- Source excerpt:
Table 1. Partial list of options for kmem_cache_create (as specified in flags)
Option
Description
SLAB_RED_ZONE
Insert markers at header and trailer of the object to support checking of buffer overruns.
SLAB_POISON
Fill a slab with a known pattern to allow monitoring of objects in the cache (objects owned by the cache, but modified externally).
SLAB_HWCACHE_ALIGN
Specify that the objects in this cache must be aligned to the hardware cachline.
The ctor and dtor arguments define an optional object constructor and deconstructor. The constructor and deconstructor are callback functions provided by the user. When a new object is allocated from the cache, it can be initialized through the constructor.
After the cache is created, its reference is returned by the kmem_cache_create function. Note that this function allocates no memory to the cache. Instead, when attempts are made to allocate objects from the cache (when it's initially empty), memory is allocated to it through a refill operation. This same operation is used to add memory to the cache when all its objects are consumed.

- Listed records:

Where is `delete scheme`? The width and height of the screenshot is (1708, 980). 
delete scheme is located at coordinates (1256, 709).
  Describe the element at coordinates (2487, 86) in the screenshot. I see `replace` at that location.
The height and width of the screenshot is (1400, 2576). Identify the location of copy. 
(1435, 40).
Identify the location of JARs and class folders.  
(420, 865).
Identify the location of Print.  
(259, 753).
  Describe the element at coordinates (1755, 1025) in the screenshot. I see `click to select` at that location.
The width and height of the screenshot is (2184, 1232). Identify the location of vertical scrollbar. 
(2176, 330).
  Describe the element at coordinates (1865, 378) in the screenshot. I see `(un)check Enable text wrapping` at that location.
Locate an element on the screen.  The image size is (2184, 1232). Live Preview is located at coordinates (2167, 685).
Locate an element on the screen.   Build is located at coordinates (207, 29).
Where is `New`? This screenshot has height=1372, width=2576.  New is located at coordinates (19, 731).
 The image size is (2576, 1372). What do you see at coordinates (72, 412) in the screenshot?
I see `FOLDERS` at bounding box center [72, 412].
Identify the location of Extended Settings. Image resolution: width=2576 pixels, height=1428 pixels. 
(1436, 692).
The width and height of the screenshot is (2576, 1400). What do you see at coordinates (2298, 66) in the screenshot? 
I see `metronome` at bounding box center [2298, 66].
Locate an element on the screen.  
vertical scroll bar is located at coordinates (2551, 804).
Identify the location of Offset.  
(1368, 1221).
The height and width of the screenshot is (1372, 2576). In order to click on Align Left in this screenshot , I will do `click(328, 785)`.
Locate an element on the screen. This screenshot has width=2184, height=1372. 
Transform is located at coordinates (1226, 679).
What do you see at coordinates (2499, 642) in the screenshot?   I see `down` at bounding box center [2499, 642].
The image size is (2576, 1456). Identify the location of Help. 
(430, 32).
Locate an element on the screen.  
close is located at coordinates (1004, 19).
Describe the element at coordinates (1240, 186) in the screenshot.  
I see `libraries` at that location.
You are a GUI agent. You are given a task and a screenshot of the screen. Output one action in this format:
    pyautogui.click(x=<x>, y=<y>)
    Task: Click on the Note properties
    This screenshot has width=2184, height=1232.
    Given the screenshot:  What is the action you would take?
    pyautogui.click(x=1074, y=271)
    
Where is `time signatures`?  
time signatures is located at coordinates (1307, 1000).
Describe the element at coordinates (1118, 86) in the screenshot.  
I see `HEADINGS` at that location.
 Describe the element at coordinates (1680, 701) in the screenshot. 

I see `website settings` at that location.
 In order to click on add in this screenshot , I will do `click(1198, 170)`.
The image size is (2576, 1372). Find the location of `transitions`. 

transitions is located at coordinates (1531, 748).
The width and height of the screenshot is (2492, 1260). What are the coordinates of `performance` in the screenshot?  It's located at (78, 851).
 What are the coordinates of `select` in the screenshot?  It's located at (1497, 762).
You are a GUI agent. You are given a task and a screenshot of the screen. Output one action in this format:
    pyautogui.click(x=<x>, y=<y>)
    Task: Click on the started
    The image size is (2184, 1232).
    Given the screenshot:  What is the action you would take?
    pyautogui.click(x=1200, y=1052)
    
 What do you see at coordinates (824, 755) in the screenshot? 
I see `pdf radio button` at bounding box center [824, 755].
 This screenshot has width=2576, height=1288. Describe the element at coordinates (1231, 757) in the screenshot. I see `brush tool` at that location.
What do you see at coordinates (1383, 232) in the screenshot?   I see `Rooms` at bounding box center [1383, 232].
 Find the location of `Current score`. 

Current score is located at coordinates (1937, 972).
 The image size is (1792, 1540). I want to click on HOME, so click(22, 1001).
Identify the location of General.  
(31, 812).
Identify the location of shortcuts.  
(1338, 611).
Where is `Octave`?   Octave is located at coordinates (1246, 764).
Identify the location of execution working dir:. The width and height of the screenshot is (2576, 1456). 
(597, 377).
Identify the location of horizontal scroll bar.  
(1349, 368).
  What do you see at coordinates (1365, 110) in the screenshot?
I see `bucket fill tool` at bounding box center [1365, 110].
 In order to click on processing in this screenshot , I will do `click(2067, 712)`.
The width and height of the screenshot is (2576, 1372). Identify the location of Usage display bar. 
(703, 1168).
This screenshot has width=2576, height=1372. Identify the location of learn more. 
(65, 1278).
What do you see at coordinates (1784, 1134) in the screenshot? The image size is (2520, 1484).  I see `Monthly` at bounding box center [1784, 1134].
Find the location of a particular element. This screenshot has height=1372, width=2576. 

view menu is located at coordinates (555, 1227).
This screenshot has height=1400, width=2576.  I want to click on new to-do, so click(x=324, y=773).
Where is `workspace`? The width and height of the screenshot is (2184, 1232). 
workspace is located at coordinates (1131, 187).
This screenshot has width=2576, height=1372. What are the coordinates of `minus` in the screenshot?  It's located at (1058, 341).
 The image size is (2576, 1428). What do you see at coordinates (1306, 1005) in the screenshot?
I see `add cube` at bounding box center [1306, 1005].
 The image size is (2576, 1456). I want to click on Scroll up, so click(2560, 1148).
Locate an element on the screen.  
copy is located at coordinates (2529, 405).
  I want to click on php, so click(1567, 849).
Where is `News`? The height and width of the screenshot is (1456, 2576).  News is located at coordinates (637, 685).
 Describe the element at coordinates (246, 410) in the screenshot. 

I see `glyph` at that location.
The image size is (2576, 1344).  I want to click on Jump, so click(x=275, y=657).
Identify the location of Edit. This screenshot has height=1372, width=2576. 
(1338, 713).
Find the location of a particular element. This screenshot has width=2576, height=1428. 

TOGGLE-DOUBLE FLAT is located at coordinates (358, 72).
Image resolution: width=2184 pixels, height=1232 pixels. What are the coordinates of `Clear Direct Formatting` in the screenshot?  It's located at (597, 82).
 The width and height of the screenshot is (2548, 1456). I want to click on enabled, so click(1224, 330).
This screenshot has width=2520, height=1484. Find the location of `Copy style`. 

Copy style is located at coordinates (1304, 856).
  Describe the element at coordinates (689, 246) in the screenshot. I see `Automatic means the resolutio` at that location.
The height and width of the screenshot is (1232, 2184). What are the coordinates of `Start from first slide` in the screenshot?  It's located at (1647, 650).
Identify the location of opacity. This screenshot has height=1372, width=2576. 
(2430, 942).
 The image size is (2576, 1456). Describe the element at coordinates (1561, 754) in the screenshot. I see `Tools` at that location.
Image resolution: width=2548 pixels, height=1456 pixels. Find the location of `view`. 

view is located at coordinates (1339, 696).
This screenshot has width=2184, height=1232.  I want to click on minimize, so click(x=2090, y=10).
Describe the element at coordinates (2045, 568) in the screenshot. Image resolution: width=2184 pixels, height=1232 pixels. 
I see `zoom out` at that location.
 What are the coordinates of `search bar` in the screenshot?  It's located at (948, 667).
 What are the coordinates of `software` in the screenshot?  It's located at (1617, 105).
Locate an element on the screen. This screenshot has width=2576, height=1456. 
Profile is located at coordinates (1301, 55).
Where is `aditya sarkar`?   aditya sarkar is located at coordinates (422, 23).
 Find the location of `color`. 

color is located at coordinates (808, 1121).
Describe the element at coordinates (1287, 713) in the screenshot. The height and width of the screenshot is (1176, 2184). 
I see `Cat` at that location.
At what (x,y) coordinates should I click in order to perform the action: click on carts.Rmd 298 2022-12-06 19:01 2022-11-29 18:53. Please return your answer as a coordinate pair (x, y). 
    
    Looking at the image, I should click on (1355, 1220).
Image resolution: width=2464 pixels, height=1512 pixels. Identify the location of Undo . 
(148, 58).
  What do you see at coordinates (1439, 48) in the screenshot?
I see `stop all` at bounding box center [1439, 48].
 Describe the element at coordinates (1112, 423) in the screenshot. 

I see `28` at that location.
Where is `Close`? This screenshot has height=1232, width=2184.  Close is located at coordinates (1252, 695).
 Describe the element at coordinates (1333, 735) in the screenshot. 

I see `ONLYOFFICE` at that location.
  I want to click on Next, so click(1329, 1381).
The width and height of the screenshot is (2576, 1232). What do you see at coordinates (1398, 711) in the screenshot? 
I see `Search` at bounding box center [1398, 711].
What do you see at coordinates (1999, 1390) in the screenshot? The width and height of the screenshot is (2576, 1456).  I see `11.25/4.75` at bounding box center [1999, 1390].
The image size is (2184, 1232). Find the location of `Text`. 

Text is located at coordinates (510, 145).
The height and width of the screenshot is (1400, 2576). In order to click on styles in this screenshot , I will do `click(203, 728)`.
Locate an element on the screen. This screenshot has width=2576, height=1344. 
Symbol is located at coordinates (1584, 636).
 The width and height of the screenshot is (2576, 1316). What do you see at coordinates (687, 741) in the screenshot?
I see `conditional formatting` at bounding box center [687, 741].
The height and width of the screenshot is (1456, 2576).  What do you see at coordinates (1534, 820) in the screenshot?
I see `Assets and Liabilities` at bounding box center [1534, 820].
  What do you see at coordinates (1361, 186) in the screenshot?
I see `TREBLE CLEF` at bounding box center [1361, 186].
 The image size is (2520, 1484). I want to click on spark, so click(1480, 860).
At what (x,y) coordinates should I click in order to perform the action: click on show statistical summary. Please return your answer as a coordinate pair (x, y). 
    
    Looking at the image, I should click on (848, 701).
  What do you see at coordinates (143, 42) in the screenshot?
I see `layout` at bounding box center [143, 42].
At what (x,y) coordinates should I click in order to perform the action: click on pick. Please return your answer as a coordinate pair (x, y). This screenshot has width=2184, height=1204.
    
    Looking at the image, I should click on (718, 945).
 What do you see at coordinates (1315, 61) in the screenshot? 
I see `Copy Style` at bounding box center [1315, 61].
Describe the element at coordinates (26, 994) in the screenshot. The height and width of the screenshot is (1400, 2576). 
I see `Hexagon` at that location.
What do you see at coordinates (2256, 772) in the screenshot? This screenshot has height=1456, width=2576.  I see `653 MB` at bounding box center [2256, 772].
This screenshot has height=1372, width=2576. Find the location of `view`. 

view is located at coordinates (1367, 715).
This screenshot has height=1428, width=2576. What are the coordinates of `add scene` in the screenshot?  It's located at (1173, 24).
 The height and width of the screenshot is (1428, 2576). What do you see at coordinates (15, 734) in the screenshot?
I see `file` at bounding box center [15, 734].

- Things to do:
1) Rewrite the part of the kmem_cache_create excerpt that begins at the words "SLAB_POISON" and stops after "through the constructor.", replacing "callback functions" with "hook functions".
2) Continue the kmem_cache_create excerpt after its last sentence.

- Exercise answers:
1)
SLAB_POISON
Fill a slab with a known pattern to allow monitoring of objects in the cache (objects owned by the cache, but modified externally).
SLAB_HWCACHE_ALIGN
Specify that the objects in this cache must be aligned to the hardware cachline.
The ctor and dtor arguments define an optional object constructor and deconstructor. The constructor and deconstructor are hook functions provided by the user. When a new object is allocated from the cache, it can be initialized through the constructor.

2)
kmem_cache_destroy
Kernel function kmem_cache_destroy is used to destroy a cache. This call is performed by kernel modules when they are unloaded. The cache must be empty before this function is called.
void kmem_cache_destroy( struct kmem_cache *cachep );
kmem_cache_alloc
To allocate an object from a named cache, the kmem_cache_alloc function is used. The caller provides the cache from which to allocate an object and a set of flags:
void kmem_cache_alloc( struct kmem_cache *cachep, gfp_t flags );
This function returns an object from the cache. Note that if the cache is currently empty, this function may invoke cache_alloc_refill to add memory to the cache. The flag options for kmem_cache_alloc are the same as those for kmalloc. Table 2 provides a partial list of the flag options.
Table 2. Flag options for the kmem_cache_alloc and kmalloc kernel functions
Flag
Description
GFP_USER
Allocate memory for a User (this call may sleep).
GFP_KERNEL
Allocate memory from kernel RAM (this call may sleep).
GFP_ATOMIC
Force no-sleep on this call (useful for interrupt handlers).
GFP_HIGHUSER
Allocate from high memory.

Slab allocation for NUMA
For Non-Uniform Memory Access (NUMA) architectures, the allocation function for a specified node is kmem_cache_alloc_node.
kmem_cache_zalloc
The kernel function kmem_cache_zalloc is similar to kmem_cache_alloc, except that it performs a memset of the object to clear it out prior to returning the object to the caller.
kmem_cache_free
To free an object back to the slab, the kmem_cache_free is used. The caller provides the cache reference and the object to be freed.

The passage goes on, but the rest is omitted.